Stored records
================
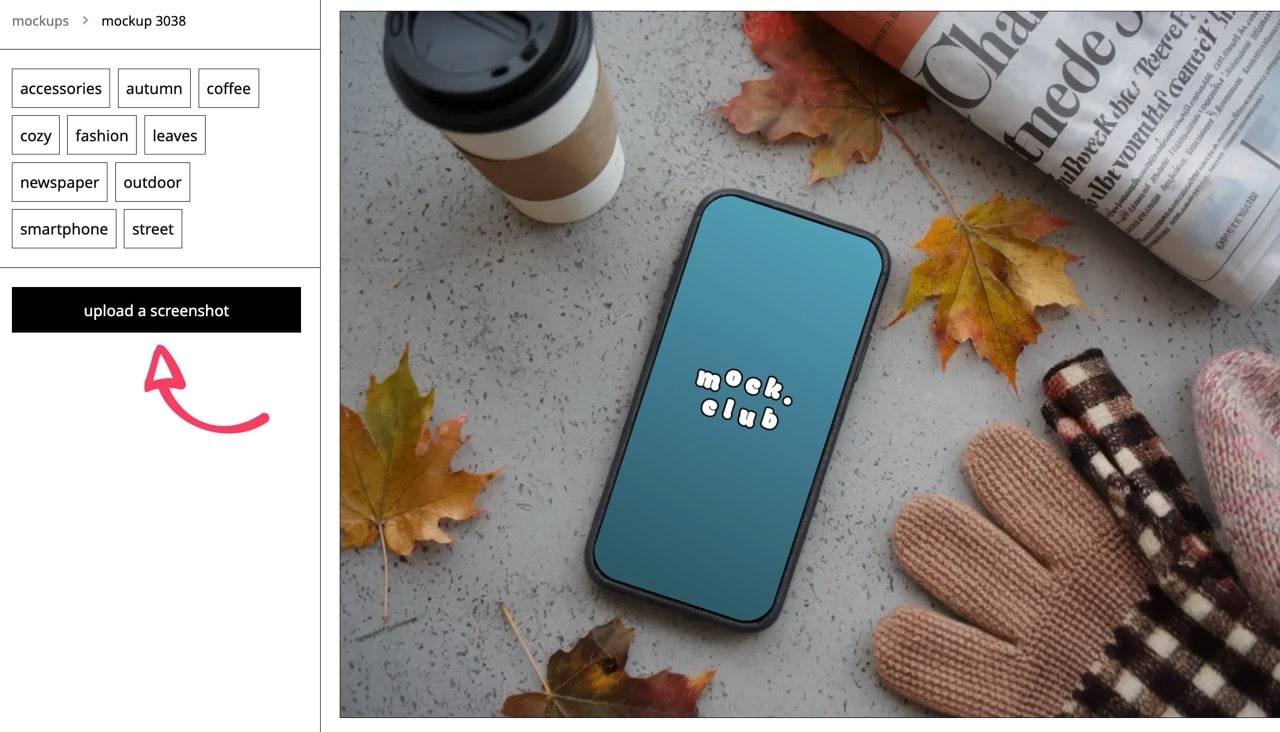Open the 'mockup 3038' breadcrumb item
The height and width of the screenshot is (732, 1280).
[143, 21]
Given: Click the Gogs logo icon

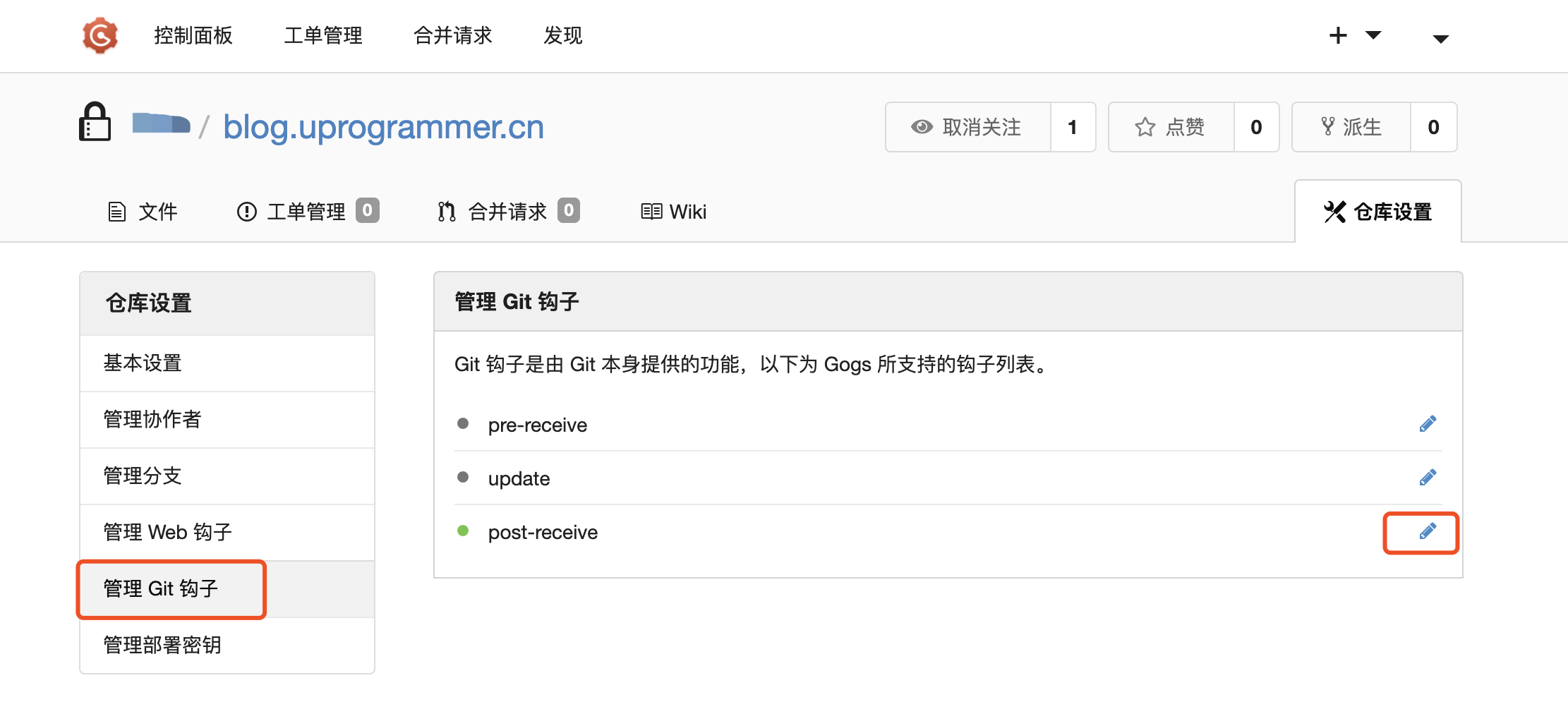Looking at the screenshot, I should point(100,35).
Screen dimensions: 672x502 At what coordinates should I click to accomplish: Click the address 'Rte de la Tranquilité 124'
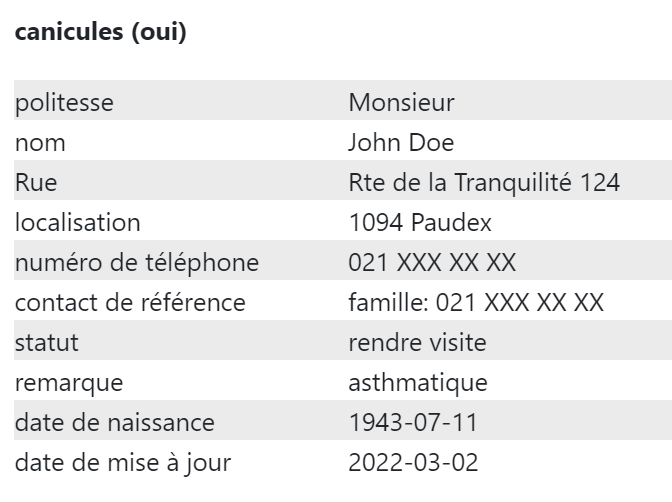(x=484, y=183)
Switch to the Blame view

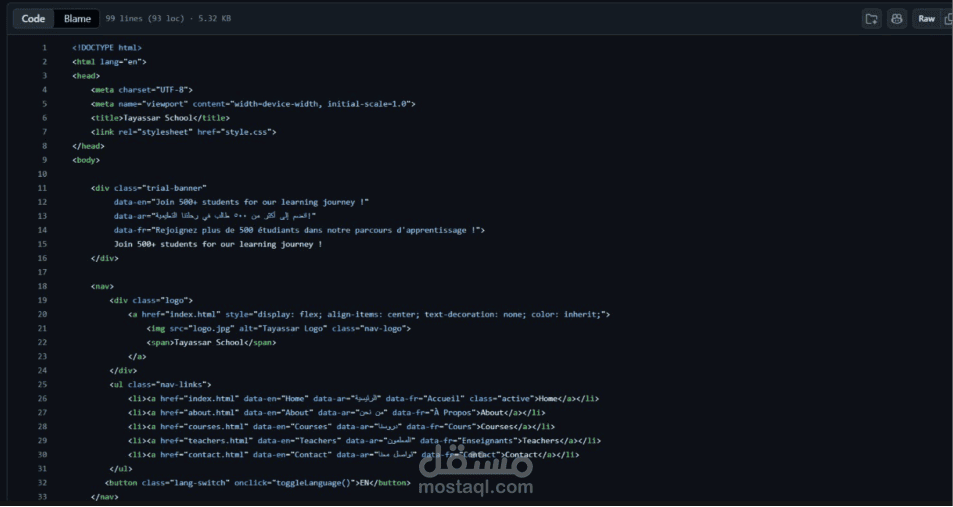(77, 19)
================
Leave out the pictures and repeat exactly the lines from the one containing "Given: Click the Gogs logo icon" through the last line of the entries.

Given: Click the Gogs logo icon

Looking at the screenshot, I should point(100,35).
Screen dimensions: 672x502 At what coordinates should I click to accomplish: Click the address 'Rte de la Tranquilité 124'
(x=484, y=183)
Switch to the Blame view

(77, 19)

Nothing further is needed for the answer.